Endangered bumble bee sighted at Lyman Woods Nature Center & Preserve

Wed August 30, 2023

DOWNERS GROVE, IL— Located one block south of the I-88 tollway at the bustling intersection of Highland Avenue and 31st St in Downers Grove, Lyman Woods Nature Center and Preserve is a nature-lover’s oasis. Featuring 150 acres of oak woods, prairie, and marsh habitats that support over 300 species of native plants, Lyman Woods is home to numerous mammals, reptiles, amphibians, songbirds and insects. One truly special insect living in Lyman Woods is the federally endangered rusty patched bumble bee.

The rusty patched bumble bee was discovered on Aug. 3, 2023, by K.C. Carter, Pollinator Ecologist for the Illinois Natural History Survey at the University of Illinois. Contracted by the Illinois Tollway Authority to survey for various pollinators in public lands and forest preserves within a mile of the tollway corridors in northeastern Illinois, Carter was thrilled to discover a rusty patched bumble bee queen during her assignment at the Lyman Woods Nature Center and Preserve. Since that initial discovery, several more verified sightings have occurred.

“I was beyond excited to find a queen of the federally endangered rusty patched bumble bee in the wetland west of the Lyman Woods Nature Center. I'm glad to know Lyman Woods is a haven for very fragile species such as the rusty patched bumble bee,” said Carter.
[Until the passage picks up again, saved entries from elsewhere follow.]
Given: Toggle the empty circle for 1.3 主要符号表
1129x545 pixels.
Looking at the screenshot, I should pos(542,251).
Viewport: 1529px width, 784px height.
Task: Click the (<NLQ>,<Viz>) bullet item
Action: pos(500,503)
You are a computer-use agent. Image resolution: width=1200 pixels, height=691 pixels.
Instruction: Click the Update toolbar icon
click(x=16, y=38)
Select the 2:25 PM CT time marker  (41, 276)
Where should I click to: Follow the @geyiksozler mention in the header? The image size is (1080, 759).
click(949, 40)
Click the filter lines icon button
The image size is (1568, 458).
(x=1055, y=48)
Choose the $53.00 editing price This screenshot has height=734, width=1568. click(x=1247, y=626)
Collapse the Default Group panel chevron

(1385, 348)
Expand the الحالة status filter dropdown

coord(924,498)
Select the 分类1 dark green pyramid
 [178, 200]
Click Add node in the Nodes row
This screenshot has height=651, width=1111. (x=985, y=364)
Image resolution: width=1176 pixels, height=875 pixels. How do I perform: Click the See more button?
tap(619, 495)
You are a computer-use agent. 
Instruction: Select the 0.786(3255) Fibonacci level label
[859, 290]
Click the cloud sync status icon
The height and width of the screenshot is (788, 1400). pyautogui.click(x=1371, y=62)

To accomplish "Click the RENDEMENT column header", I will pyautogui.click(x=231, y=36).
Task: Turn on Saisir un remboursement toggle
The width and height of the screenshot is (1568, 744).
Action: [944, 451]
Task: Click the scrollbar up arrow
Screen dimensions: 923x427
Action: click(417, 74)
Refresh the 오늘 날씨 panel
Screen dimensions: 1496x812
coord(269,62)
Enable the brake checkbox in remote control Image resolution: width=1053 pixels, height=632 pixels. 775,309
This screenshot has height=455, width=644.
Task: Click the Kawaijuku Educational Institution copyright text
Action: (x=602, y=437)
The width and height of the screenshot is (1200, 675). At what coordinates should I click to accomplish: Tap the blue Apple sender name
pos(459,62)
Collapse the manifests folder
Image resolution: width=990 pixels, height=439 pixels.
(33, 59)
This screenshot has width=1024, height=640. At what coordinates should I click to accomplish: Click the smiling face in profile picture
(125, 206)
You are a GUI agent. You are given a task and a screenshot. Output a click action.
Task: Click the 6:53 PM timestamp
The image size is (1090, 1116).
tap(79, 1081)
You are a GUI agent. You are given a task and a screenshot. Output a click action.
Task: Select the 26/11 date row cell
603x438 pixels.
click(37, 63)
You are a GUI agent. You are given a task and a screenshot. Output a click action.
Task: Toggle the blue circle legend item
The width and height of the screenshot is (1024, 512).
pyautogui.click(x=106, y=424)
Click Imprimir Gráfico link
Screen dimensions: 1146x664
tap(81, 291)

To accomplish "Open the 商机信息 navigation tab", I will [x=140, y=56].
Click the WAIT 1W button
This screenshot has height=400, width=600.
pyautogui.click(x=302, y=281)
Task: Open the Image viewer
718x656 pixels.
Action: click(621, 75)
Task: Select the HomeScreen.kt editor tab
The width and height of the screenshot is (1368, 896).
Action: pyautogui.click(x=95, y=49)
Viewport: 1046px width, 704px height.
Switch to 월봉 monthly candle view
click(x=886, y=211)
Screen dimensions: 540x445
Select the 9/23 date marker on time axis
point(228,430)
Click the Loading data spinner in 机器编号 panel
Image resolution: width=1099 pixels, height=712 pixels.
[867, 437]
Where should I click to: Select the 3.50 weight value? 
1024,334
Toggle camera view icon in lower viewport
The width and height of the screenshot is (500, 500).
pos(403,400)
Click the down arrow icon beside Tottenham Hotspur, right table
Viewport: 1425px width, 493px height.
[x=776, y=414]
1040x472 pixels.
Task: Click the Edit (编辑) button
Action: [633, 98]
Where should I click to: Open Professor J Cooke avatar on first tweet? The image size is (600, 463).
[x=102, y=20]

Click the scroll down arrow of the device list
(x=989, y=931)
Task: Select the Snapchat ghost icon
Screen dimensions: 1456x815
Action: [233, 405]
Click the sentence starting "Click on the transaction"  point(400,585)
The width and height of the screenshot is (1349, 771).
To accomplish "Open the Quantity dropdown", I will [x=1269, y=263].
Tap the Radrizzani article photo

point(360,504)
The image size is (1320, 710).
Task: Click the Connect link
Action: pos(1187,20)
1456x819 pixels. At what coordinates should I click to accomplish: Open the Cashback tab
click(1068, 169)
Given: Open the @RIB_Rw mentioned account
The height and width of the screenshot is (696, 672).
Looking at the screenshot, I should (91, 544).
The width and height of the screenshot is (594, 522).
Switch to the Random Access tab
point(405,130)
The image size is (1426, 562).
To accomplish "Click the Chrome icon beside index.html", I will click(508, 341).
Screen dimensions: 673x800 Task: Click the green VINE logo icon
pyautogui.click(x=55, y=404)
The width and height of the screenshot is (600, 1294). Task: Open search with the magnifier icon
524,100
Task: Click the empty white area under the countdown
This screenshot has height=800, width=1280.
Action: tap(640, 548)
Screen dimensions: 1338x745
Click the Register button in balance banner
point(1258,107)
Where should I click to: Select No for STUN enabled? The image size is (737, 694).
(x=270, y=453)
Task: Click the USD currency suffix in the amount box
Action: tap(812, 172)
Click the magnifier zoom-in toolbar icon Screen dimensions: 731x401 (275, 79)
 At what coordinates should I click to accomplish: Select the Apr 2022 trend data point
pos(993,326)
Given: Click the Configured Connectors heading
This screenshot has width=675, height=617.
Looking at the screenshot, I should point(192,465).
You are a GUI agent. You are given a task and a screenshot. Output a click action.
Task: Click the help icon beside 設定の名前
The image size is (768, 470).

The rusty patched bumble bee (Bombus affinis) is known for its rust-colored patch on the second abdominal segment of the worker and drone bees. It was listed as a federally endangered species by the U.S. Fish and Wildlife Service (FWS) in 2017. According to the U.S. FWS, the decline of this bumble bee was possibly caused by a harmful interaction between a disease-causing pathogen and exposure to pesticides. Currently, rusty patched bumble bees can be found in small scattered populations in Illinois and nine other states. In 2021, the U.S. FWS has launched a recovery plan to prevent the extinction of the rusty patched bumble bee, which provides guidance on how local, state and federal agencies, in addition to the public, can help to revive the species and improve its ecosystem.

Since 1987, the preservation of Lyman Woods has represented a cooperative effort between the Village of Downers Grove, the Forest Preserve District of DuPage County, the Downers Grove Park District and many dedicated individuals. Through an ongoing aggressive restoration plan, the Downers Grove Park District has made significant efforts to restore, preserve and maintain the natural habitats at Lyman Woods, which thrive with native plant and animal species.

Staff at Lyman Woods Interpretive Center offer numerous nature programs each year to educate the public on ways that they can help pollinators like the rusty patched bumble bee. Through hands-on programs such as beekeeping and gardening and by visiting demonstration areas like the butterfly garden and bee apiary, visitors of all ages can gain insight about pollinators in addition to learning more about the unique and vital ecosystem that Lyman Woods provides for wildlife.

Ryan Maywin, Supervisor of Natural Areas and Programs at Lyman Woods, is eager to share the news of the discovery of the rusty patched bumble bee with the community.

“Lyman Woods welcomes nearly 3,000 visitors and several thousand program participants each year who come to enjoy and explore the beauty of this unique and special site. We hope the discovery of the rusty patched bumble bee gives community members one more reason to love Lyman Woods. Our hardworking staff and volunteers look forward to continuing our efforts to restore and preserve these habitats that support pollinators like the endangered rusty patched bumble bee,” said Maywin.